Comment 8 Fabian Deutsch 2015-05-28 07:04:53 UTC

Okay. Thanks for testing, this can actually be a dupe of bug 1217848. We need to see when it get's resolved there, or in the upstream kernel.

Comment 9 Sebastian Schrader 2015-05-29 13:12:44 UTC

I'm not authorized for the bug you referenced.

Comment 10 Sebastian Schrader 2015-06-03 22:50:30 UTC

Yesterday, somebody reported something interesting in the referenced Kernel bug.
https://bugzilla.kernel.org/show_bug.cgi?id=82471

The bug can be avoided by disabling Large Receive Offload (LRO). I could confirm this with our machines by manually disabling it. Unfortunately I don't know how to make this change persistent with oVirt Node during reboots or apply it to a fleet of machines.

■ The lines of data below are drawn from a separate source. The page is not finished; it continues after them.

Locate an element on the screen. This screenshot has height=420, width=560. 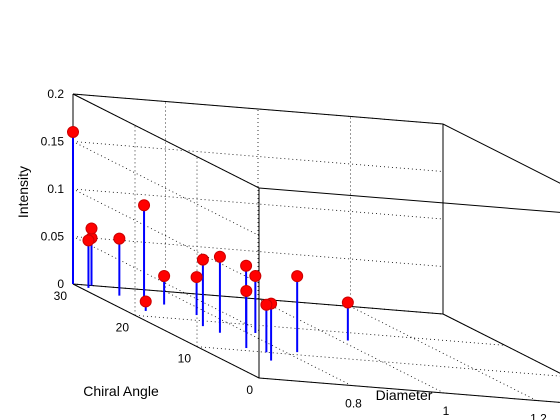
z-tick-label: 0 is located at coordinates (60, 284).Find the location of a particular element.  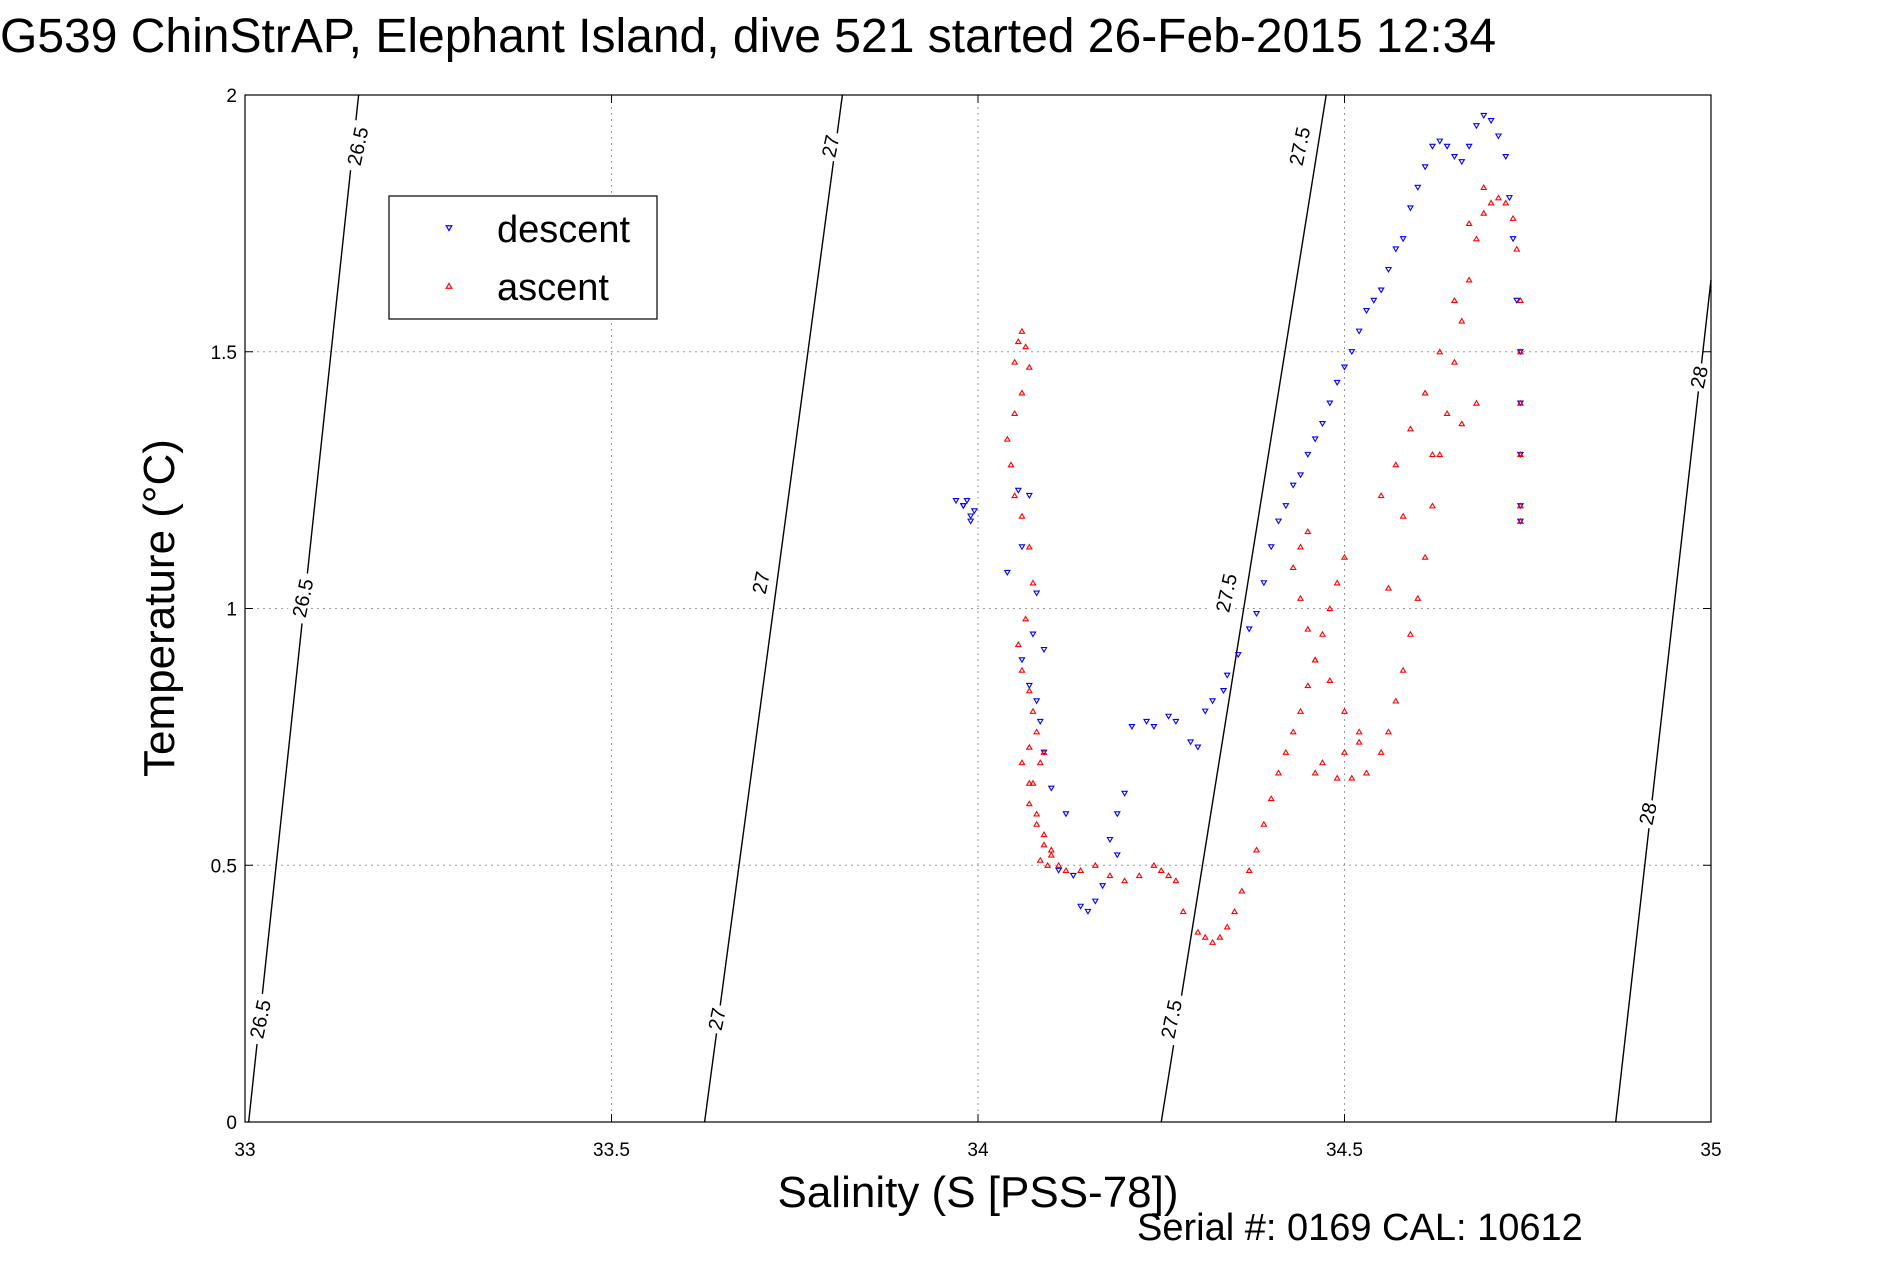

legend-label-descent: descent is located at coordinates (564, 230).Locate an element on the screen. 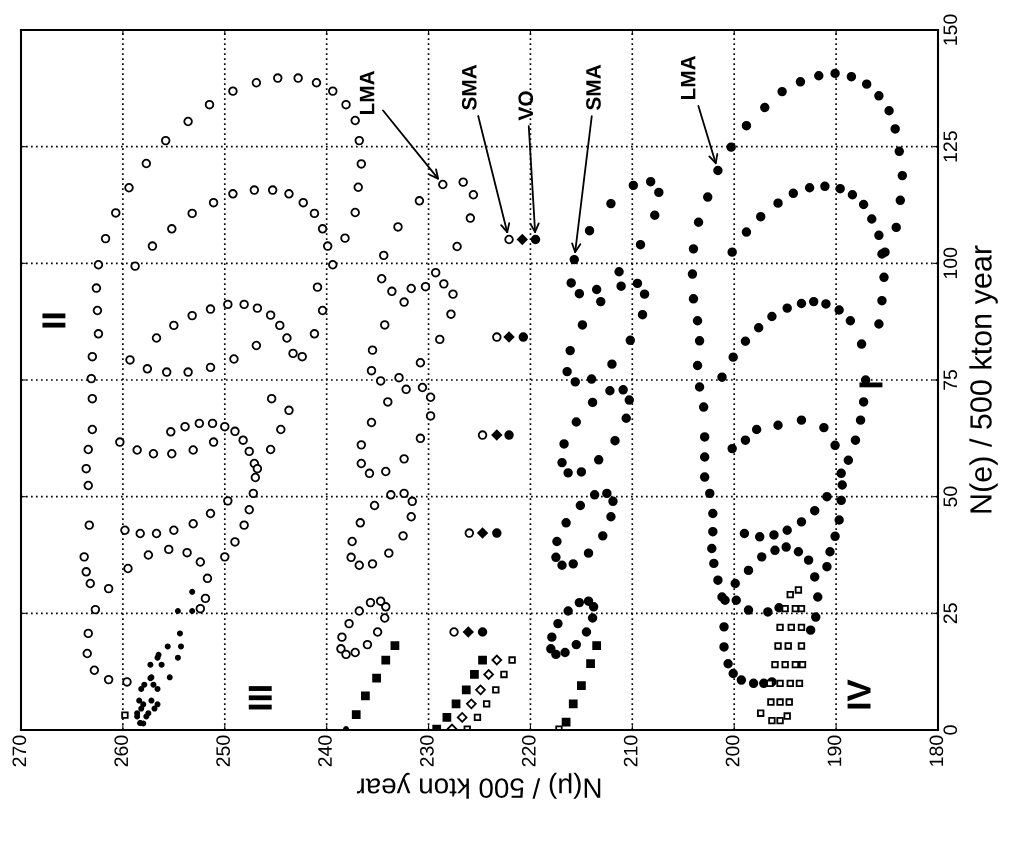 This screenshot has width=1019, height=848. x-tick-label: 230 is located at coordinates (427, 751).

On a related note the ixgbe README contains an important warning, maybe LRO should be disabled completely in the oVirt Node ixgbe module:

Important Note
--------------

WARNING: The ixgbe driver compiles by default with the Large Receive Offload
(LRO) feature enabled. This option offers the lowest CPU utilization for
receives but is completely incompatible with *routing/ip forwarding* and
*bridging*. If enabling ip forwarding or bridging is a requirement, it is
necessary to disable LRO using compile time options as noted in the LRO
section later in this document. The result of not disabling LRO when combined
with ip forwarding or bridging can be low throughput or even a kernel panic

Comment 11 Fabian Deutsch 2015-10-22 13:05:31 UTC

In future it will be easier to do this kind of changes, deferring this bug.